- O que fazer: Escreva a parte seguinte do texto sobre planejamento sucessório e o ITCMD, começando logo depois da última frase apresentada.

- Trecho do documento:
Por Karina Jabbour
Herança! Um dos temas mais falados nos últimos tempos e, com ela, o planejamento sucessório. Hoje, apresentam-se nas redes sociais inúmeros “especialistas” em planejamento sucessório que sequer conseguiram realizar um único trabalho. No mundo virtual todos podem ser o que quiserem e é aí que mora o perigo porque o cliente, leigo nos assuntos jurídicos, acaba contratando uma “economia” e no final recebe um problema que, muitas vezes, só se revela anos depois.
As famosas Holdings Familiares são o instrumento jurídico de planejamento patrimonial e sucessório mais comentado ultimamente. Sim, elas são excelentes, mas é importante saber que em se tratando de economia tributária, como diz o ilustre professor Gladston Mamede, “pode ser que haja. Pode ser que nada mude. Pode ser que haja mesmo uma elevação dos desembolsos tributários, dependendo do que se faça.”[1] Mas o que se vê é a criação de uma enorme fantasia tributária onde mecanismos mirabolantes, para não dizer celulares, são inventados e vendidos como água, sem a devida responsabilidade e ética profissional, sem o alerta ao cliente sobre os riscos que tais mágicas podem trazer e, dentre estas, o uso indiscriminado do domicílio fiscal mais vantajoso.
Esta estratégia, atualmente utilizada nos planejamentos sucessórios, também teve seu tempo de glória nos casos próprios de abertura de inventário, objetivando minimizar a carga tributária do imposto incidente sobre a herança, e isso se dava em razão da antiga previsão constitucional relativa ao ITCMD – Imposto de Transmissão Causa Mortis e Doação.
A competência para instituição e cobrança desse imposto está disciplinada no Art. 155 da Constituição Federal, precisamente em seu inciso I, assim redigido:
“Art. 155 – Compete aos Estados e ao Distrito Federal instituir impostos sobre:
I – transmissão causa mortis e doação, de quaisquer bens ou direitos;”
O § 1º também traz importantes informações sobre esse imposto, relacionadas ao Estado que tem direito de recebê-lo, resolvendo alguns conflitos de competência. Eis a antiga redação:
“§ 1º – O imposto previsto no inciso I
I – relativamente a bens imóveis e respectivos direitos, compete ao Estado da situação do bem, ou ao Distrito Federal
II – relativamente a bens móveis, títulos e créditos, compete ao Estado onde se processar o inventário ou arrolamento, ou tiver domicílio o doador, ou ao Distrito Federal;”

- Dados disponíveis:
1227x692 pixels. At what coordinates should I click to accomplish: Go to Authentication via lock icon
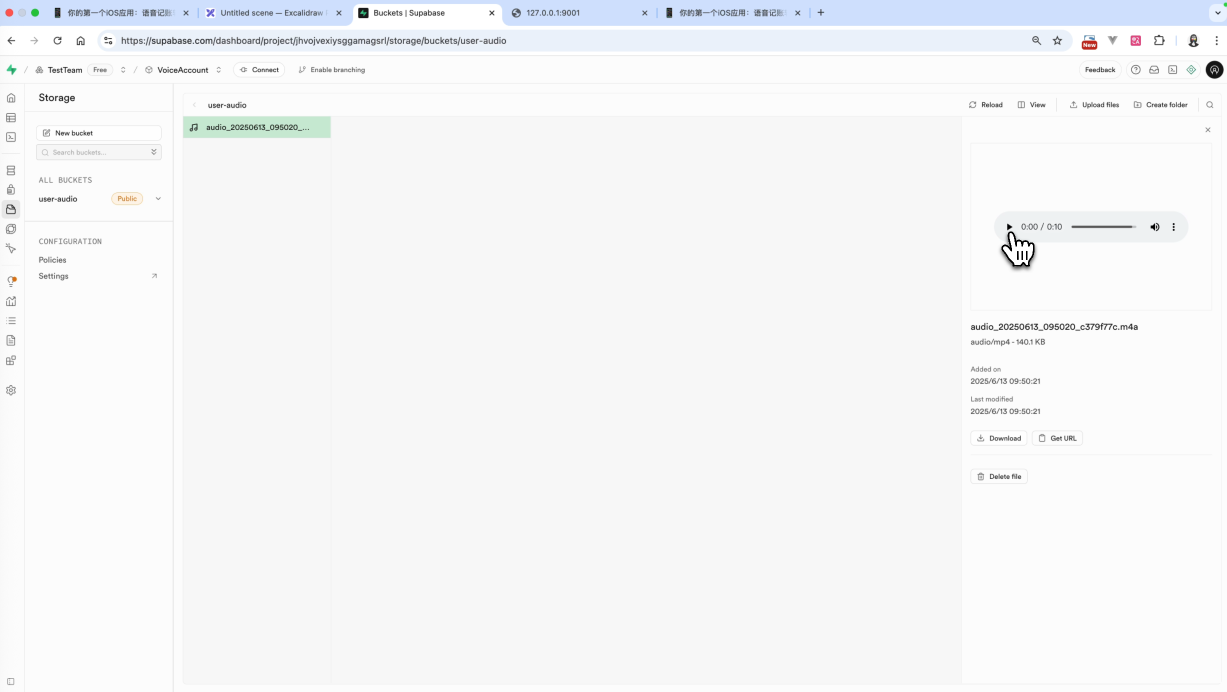11,190
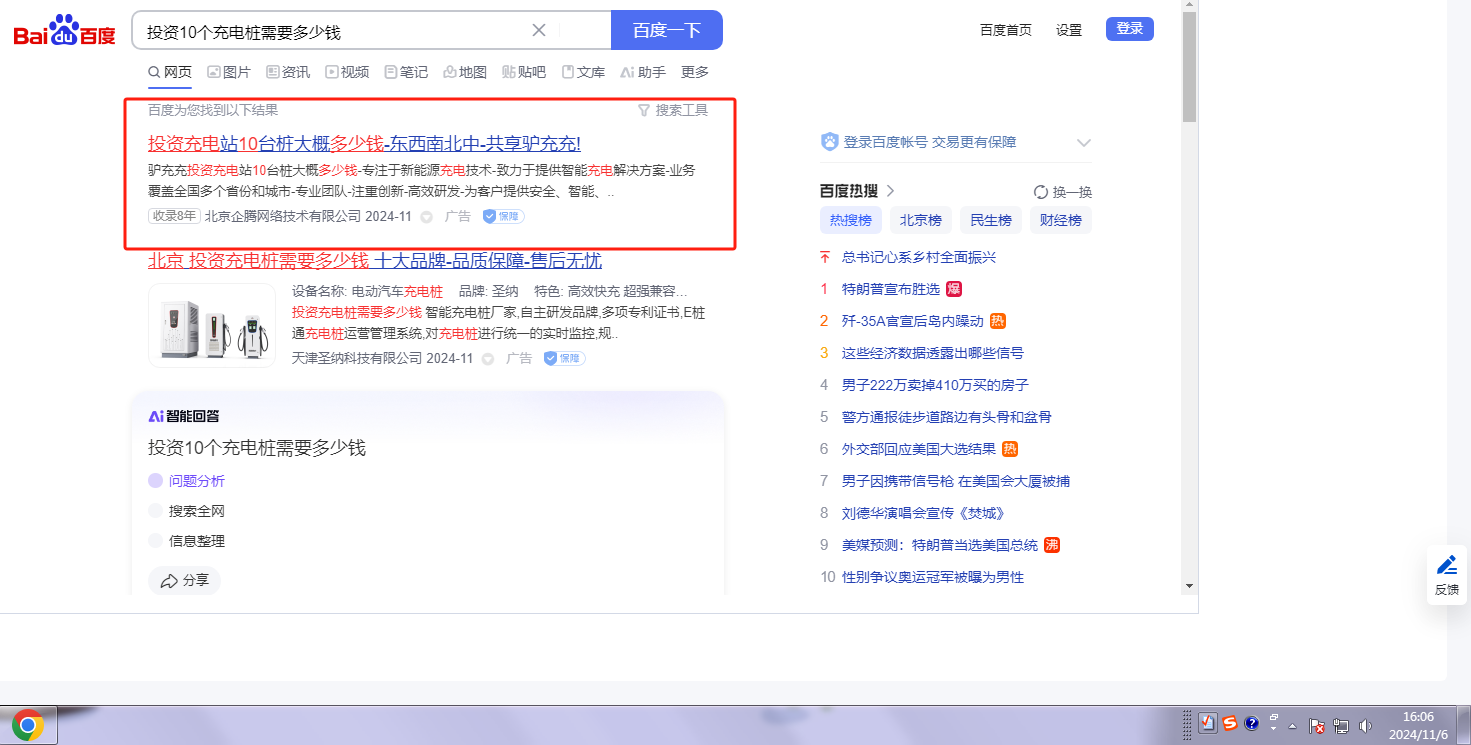
Task: Click the 保障 shield badge on the first ad
Action: [x=503, y=216]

- Resultado final:
Pelo texto constitucional acima, quando se trata de bens imóveis, não há discussão: independentemente de onde se processar o inventário ou tiver domicílio o falecido, o tributo será sempre devido para o Estado da situação do imóvel.
Mas o grande “pulo do gato” dizia respeito aos bens móveis, porque o imposto seria devido ao Estado onde se processasse o inventário ou arrolamento.
Mas o Direito não deve ser interpretado em tiras. Assim, para a compreensão desse dispositivo era imprescindível analisar o que a lei processual dispunha a esse respeito. E, num primeiro olhar, o Art. 48 do Código de Processo Civil disciplina a competência territorial, designando o foro do domicílio do autor da herança como o competente para processamento do inventário:
“Art. 48 – O foro de domicílio do autor da herança, no Brasil, é o competente para o inventário, a partilha, a arrecadação, o cumprimento de disposições de última vontade, a impugnação ou anulação de partilha extrajudicial e para todas as ações em que o espólio for réu, ainda que o óbito tenha ocorrido no estrangeiro.”
Há outras regras no Código de Processo Civil acerca da competência para o processamento do inventário, mas o exemplo trazido à baila retrata somente o procedimento na via judicial e sem exceções. A título ilustrativo, se o Sr. João falecesse no Rio de Janeiro, mas tivesse domicílio em São Paulo, o inventário deveria ser aberto em solo paulista, sendo devido o ITCMD para São Paulo.
Mas nos casos do inventário extrajudicial, quem definia a competência era a Resolução nº 35/2007 do Conselho Nacional de Justiça, que estabelecia o seguinte:
“Art. 1º – Para a lavratura dos atos notariais relacionados a inventário, partilha, separação consensual, divórcio consensual e extinção consensual de união estável por via administrativa, é livre a escolha do tabelião de notas, não se aplicando as regras de competência do Código de Processo Civil. (Redação dada pela Resolução nº 326, de 26/06/2020)
E esta era uma excelente estratégia tributária para redução da carga do ITCMD quando a herança abrangia bens móveis, exclusivamente ou não, pois a família poderia adotar qualquer que fosse o tabelionato de notas dentro do território nacional, associando-se a regra do Art. 1º da Resolução nº 35/2007 ao inciso II do § 1º do Art. 155 da Constituição Federal. Isto fez com que, por muitos anos, herdeiros pagassem menos impostos de forma lícita, por meio do que se denomina elisão fiscal[2].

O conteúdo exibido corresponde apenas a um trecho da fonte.